If there is no circulatory system the organism is dependant on passive diffusion for conveying oxygen from the respiratory surface to the innermost tissues. In this case its size are limited by the law of diffusion, which states that the rate of diffusion is inversely proportional to the distance over which it has to take place. In practical terms this means that the thicker the tissue the slower the rate at which oxygen reaches the cells furtherst from the surface. In small organisms the distance is short and does not cause a problem. In larger organisms the distance is larger. This has been overcome by either developing a circulatory system with an oxygen carrying pigment, or by reducing the diffusion distance so that none of the cells are far from the surface. Various organisms have done this in various ways:
- Flattened body –e.g. flatworms/leaves on plants – thus reducing the distance between surfaces
- Thin tissues – e.g. Hydra – again reducing the distance of diffusion
- External medium brought into body – e.g. tracheal system in insects – so that in itimate association is obtained with all tissues.
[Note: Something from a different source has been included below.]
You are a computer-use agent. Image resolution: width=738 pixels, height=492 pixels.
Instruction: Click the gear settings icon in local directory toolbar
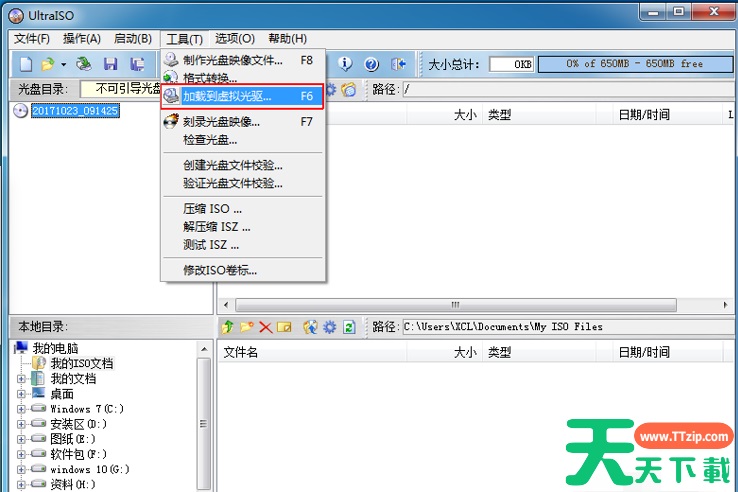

As previously stated amoeba proteus possesses a large surface area to voulme ratio which satisfies its metabolic needs. Many other groups of invertabrate animals such as cnidarians (e.g. jellyfish) and annelids (segmented worms) rely simply on diffusion of gases across their outer surface as a means of respiratory gas exchange. The outer surface is moist and permeable to gases and functions as a gas exchange structure. In addition, their requirement for oxygen is realtively small. As organisms get larger and more complex, their outer surface impermeable to gases, an efficient gas exchange system becomes necessary.
In plants, the leaves have a large surface area to volume ratio. Their leaves have also adapted to their role in respiration by obtaining:
- Large Surface area
- Thin
- Opening and closing of the stomata allows control of transpiration and gaseous exchange.
Access to the respiring cells is by means of the stomata, which are pores in the epidermis of the leaves. Inside the leaf, the large intercellular air spaces in the spongy mesophyll facilitate the diffusion of gases and the cells bordering these air spaces increase the total area available for gas exchange still further.
In mammals, the use of lungs is adapted. Air moves into or out of the lungs as a result of differences in pressure between atmospheric and alveolar air. When the atmospheric pressure is greater than the pressure within the lungs, air tends to flow down the pressure gradient and inspiration occurs. When the pressure in the lungs is greater than atmospheric pressure, air moves out of the lungs and into the atmosphere.
These pressure changes are brought about by changes in the volume of the thorax, which in turn, are produced by contraction or relaxation of the respiratory muscles. The lungs follow these changes passively.
The presence of a respiratory pigment in blood further increases the efficiency of the blood’s oxygen carrying capacity.
Blood that contains any form of respiratory pigment is a more efficient oxygen carrier than one without one. This is because the pigment permits far greater amounts of oxygen to be taken up and transported.